[EXERCISE]:
Restate the lines exactly, starting at the line that contains "Comfort (29, 1246)" and finishing with the final line of the records.

[PROVIDED INFORMATION]:
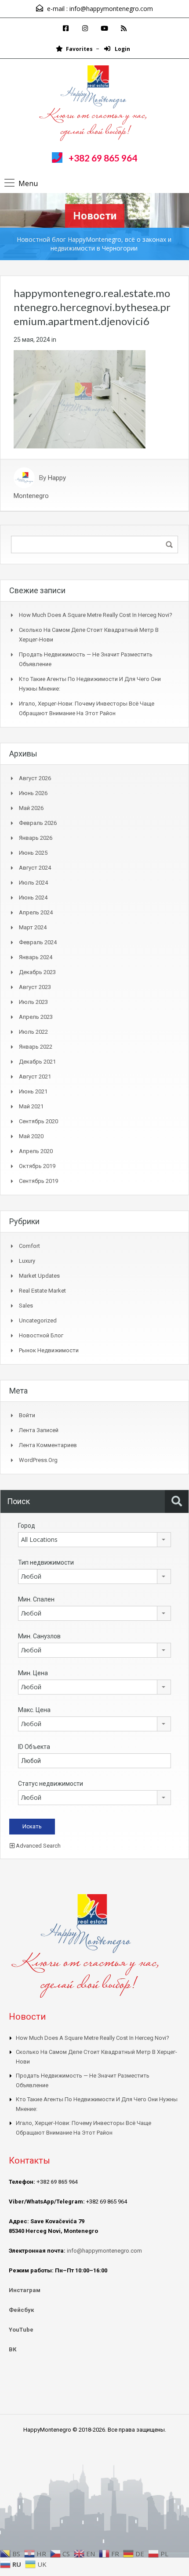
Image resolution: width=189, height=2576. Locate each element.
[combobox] (94, 1539)
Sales (26, 1305)
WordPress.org (38, 1460)
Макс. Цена (34, 1709)
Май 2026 (31, 808)
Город (26, 1525)
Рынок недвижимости (49, 1350)
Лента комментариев (48, 1445)
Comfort (29, 1246)
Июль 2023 (33, 1002)
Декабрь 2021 (37, 1061)
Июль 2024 (33, 882)
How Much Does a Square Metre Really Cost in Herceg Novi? (95, 615)
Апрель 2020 (36, 1151)
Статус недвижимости (50, 1783)
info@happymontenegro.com (111, 8)
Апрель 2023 (36, 1017)
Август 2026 (35, 778)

[THE ANSWER]:
Comfort (29, 1246)
Июль 2023 (33, 1002)
Декабрь 2021 (37, 1061)
Июль 2024 (33, 882)
How Much Does a Square Metre Really Cost in Herceg Novi? (95, 615)
Апрель 2020 (36, 1151)
Статус недвижимости (50, 1783)
info@happymontenegro.com (111, 8)
Апрель 2023 (36, 1017)
Август 2026 (35, 778)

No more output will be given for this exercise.